Dataset entries
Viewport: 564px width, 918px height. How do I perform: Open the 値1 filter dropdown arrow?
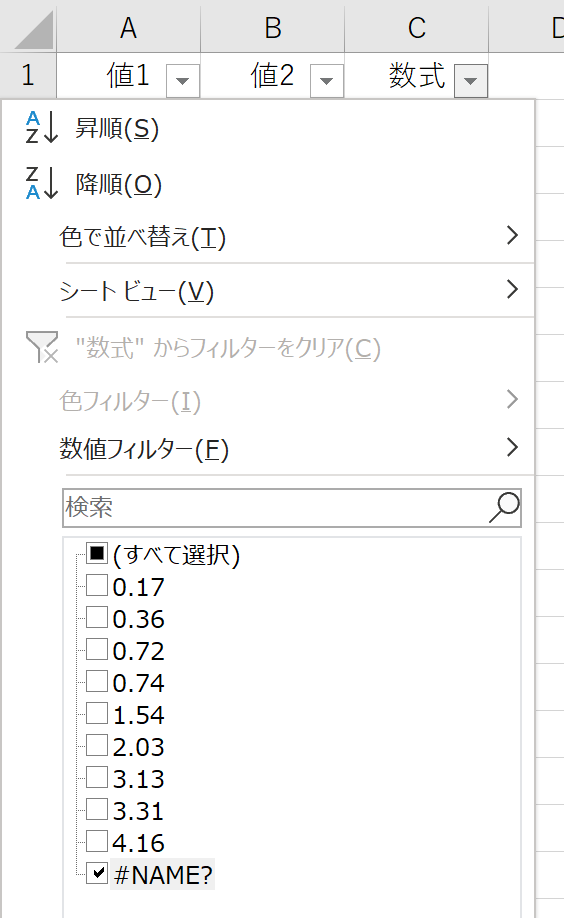pos(183,80)
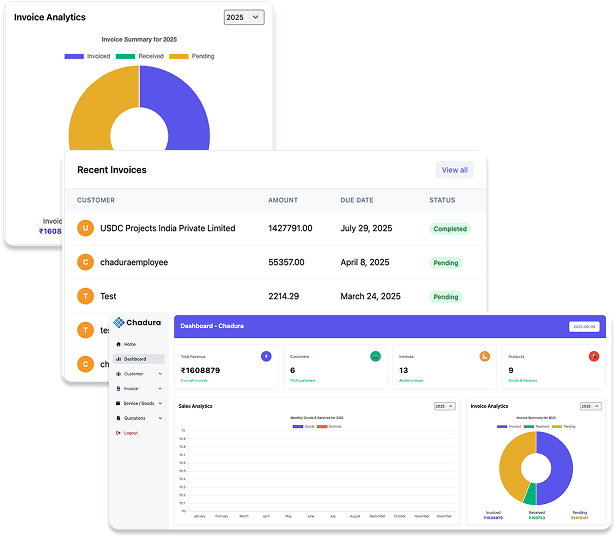Click the Total Revenue rupee icon
This screenshot has height=538, width=616.
[266, 356]
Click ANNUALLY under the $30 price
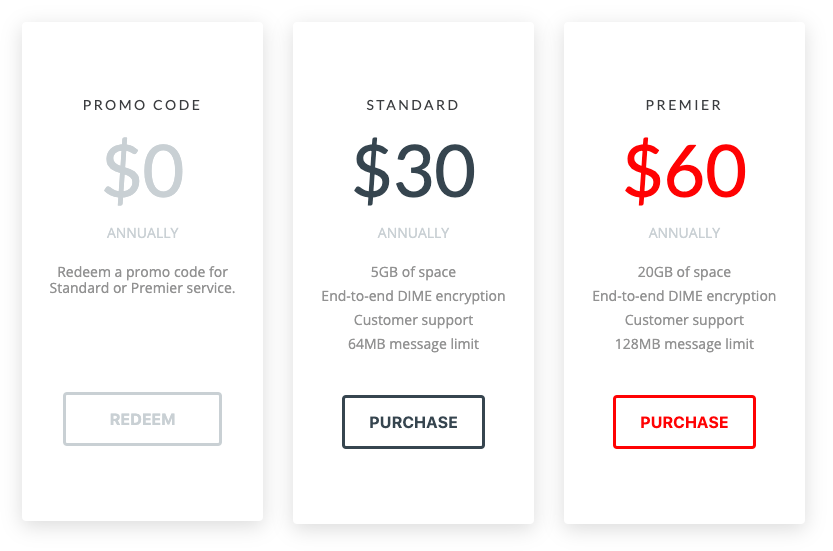The image size is (833, 551). (413, 233)
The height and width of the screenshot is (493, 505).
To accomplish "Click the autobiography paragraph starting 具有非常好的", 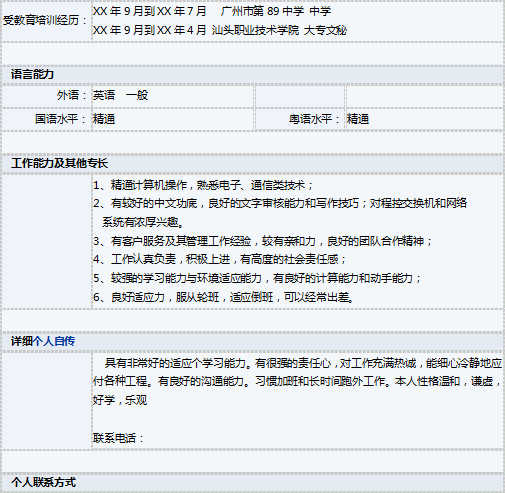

- GIVEN REQUEST: Rewrite the stretch of lines from the start of the dataset entries through the line containing "The image size is (833, 551). (413, 233)", replacing "dropdown" with "drop-down" and leaving everything else unchanged. Omit the pictures from your answer.

- EXERCISE RESPONSE:
Viewport: 564px width, 918px height. How do I perform: Open the 値1 filter drop-down arrow?
pos(183,80)
Click the Total Revenue rupee icon
This screenshot has height=538, width=616.
[266, 356]
Click ANNUALLY under the $30 price
The image size is (833, 551). (413, 233)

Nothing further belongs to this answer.